7 - PEDIDO DE PADRE É UMA ORDEM MAS...
 
Vencida  a  batalha  contra Pereira por 10 a 0, todos de gol contra, Vieira sabia que ainda não ganhara a guerra e sentia a dureza das próximas lutas agora que falava pelo  telefone  com padre Emanuel, autoridade celestial na terra,  já quase nos braços do divino com seus quase 90 e tantos anos, cuja  voz, que parecia vir do além direto para o escutador, cobrava na orelha  cabeluda de Vieira, autoridade policial na vila, solução para o caso do anão enforcado.
Até onde Vieira sabia, que não ia muito além da primeira esquina, padres não costumam se preocupar com pessoas que furam a fila da vida e se atiram aos braços da morte antes da hora. Se cada um tem a ficha cadastral lá no arquivo do céu, é preciso esperar  chamada e, se acontece às vezes Dele perder um papel com o nome de alguém, como por exemplo a do padre Emanuel, mesmo assim, tem que esperar, pois nesse caso não prevalece a lei dos que chegaram primeiro à terra.
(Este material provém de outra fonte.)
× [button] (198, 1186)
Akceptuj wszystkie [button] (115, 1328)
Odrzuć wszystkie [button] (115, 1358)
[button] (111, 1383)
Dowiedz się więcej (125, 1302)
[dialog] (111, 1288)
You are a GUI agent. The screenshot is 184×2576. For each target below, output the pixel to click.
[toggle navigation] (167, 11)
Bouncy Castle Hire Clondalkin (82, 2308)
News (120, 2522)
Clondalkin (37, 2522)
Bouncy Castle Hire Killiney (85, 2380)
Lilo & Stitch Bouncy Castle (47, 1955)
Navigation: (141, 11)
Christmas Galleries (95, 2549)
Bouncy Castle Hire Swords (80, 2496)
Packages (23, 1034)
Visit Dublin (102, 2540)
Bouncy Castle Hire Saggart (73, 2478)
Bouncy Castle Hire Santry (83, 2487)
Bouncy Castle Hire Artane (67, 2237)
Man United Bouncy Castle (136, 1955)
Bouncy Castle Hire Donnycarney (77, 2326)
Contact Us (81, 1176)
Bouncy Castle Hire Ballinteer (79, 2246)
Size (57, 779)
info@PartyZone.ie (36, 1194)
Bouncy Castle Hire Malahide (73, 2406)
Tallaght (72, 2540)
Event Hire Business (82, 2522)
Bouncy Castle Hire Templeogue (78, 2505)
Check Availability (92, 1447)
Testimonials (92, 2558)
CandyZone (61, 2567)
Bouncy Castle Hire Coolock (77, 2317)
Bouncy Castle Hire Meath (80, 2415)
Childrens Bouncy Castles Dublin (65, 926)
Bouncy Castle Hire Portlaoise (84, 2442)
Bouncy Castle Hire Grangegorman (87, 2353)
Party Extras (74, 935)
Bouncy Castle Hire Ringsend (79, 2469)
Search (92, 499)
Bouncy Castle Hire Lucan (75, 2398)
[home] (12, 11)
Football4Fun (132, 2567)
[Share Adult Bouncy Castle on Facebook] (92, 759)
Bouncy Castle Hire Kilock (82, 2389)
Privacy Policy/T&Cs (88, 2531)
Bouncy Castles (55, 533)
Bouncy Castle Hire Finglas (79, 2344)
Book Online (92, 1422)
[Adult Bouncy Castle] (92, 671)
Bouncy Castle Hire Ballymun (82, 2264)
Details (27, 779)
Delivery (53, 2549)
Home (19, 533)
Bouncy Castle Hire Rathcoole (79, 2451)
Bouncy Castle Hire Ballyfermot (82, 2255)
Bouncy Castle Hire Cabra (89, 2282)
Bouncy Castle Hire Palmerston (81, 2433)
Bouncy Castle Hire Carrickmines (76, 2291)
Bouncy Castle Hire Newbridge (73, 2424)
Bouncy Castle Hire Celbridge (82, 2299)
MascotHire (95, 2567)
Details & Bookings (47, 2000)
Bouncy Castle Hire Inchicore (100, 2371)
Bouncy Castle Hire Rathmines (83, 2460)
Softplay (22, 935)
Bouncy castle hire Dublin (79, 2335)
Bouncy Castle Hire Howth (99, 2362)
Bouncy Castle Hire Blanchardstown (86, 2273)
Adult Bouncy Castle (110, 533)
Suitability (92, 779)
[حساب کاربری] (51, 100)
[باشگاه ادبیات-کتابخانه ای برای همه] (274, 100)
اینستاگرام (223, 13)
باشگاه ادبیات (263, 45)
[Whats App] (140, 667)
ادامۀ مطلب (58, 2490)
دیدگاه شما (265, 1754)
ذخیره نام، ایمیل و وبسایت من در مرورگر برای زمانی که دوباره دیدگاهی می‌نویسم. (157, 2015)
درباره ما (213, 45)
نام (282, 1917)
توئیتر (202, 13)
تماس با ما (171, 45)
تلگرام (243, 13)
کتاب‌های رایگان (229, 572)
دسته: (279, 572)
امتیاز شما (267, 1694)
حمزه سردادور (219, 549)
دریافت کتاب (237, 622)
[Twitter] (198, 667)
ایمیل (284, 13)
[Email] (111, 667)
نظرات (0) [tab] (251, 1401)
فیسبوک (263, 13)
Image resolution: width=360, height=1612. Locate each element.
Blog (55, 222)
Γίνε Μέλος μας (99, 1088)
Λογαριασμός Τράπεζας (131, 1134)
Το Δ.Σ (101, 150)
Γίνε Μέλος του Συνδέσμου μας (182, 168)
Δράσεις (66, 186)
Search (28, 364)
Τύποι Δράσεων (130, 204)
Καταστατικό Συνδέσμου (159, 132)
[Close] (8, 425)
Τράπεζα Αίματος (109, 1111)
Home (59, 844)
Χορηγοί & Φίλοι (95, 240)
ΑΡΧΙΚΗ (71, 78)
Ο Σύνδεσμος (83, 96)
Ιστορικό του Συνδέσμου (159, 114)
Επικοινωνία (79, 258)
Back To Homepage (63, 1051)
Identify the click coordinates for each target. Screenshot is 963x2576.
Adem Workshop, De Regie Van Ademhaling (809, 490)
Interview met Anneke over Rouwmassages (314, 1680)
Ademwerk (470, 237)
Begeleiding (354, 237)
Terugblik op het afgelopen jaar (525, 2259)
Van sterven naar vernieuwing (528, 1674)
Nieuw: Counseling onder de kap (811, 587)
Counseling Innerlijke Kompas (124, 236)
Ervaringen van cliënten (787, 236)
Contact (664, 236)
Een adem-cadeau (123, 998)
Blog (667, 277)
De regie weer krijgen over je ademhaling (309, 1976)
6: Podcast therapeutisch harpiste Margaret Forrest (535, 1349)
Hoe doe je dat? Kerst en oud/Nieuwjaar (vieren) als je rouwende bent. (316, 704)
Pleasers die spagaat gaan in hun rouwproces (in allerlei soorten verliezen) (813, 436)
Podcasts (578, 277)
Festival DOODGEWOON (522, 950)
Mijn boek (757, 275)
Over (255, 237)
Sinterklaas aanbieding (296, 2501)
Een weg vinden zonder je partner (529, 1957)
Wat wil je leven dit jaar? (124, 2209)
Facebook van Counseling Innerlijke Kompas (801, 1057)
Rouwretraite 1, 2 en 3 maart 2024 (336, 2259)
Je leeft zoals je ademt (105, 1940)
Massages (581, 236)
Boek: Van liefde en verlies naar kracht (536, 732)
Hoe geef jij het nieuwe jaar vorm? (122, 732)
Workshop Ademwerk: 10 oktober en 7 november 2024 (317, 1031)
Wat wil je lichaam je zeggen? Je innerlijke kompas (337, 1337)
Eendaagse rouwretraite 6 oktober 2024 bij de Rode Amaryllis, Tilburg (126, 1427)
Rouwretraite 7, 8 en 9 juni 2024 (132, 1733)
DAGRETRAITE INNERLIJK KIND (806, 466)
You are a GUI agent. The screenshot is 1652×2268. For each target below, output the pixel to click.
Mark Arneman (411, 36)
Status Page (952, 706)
Aquilo só podia ser coisa do Pereira, safado, rábula de boa língua, que ao perder o tento para o povo, apelara logo para o representante de Deus na terra.
Vieira, católico praticante, de batismo, crisma, comunhão  e confissão, jamais recusara um pedido de alguém,  ainda  mais  de padre Emanuel a quem  tinha com grande apreço, mas desta vez havia a obrigação, a ética, a justiça, a necessidade da apuração da verdade.
Vieira, tem que tirá-lo da corda já, dizia o pároco, não é corda padre é lençol, retrucava Vieira, que seja barbante ou linha de pesca, não fica bem mantê-lo como dizem que está, eu sei, investigações, acima das investigações, Vieira, o humanismo, o humanismo. Esse, seu padre, não é um simples caso de suicídio, argumentava, houve um crime e o criminoso precisa ser localizado, punido, a punição de Deus, Viera, está acima de tudo, mas o homicida precisa ser ouvido, o fato esclarecido, para que nunca mais ocorra tal caso, não haverá delegado, Tico era o único anão da cidade, e se os motivos forem outros, e se o caso do cigano se repetir, e se foi um motivo político, e se alguma autoridade, quase falou no nome de Pereira, estiver envolvido e se, e se, e se... mas padre Emanuel também desfilava seu rosário de argumentos, falando do perdão, da justiça divina, até que delegado Vieira quase caiu no mesmo erro do vereador, falando: afinal padre, Tico nem à comunidade pertencia, nunca freqüentava as missas, alguma vez padre Emanuel tinha visto o anão na igreja, claro que não, primeiro porque padre Emanuel não enxergava um palmo à frente do nariz e outro porque o anão não freqüentava mesmo a igreja e mesmo que freqüentasse se perderia no meio dos gigantes, grandes em tamanho, duvidosos na fé, quem sabe seu padre se esse tal de Tico não era um...um comunista, um ateu, um herege que nem o caminho do  confessionário conhecia, batismo então nem se fala, mas conseguiu frear a língua a tempo. O  silêncio de padre Emanuel era sinal de que Vieira vencera pelo menos momentaneamente, mas o contra-golpe veio: Vieira, não importam os motivos seus, não é missão de pároco abençoar um suicida, é só uma questão de humanismo, tire-o de lá Pelo Amor de Deus.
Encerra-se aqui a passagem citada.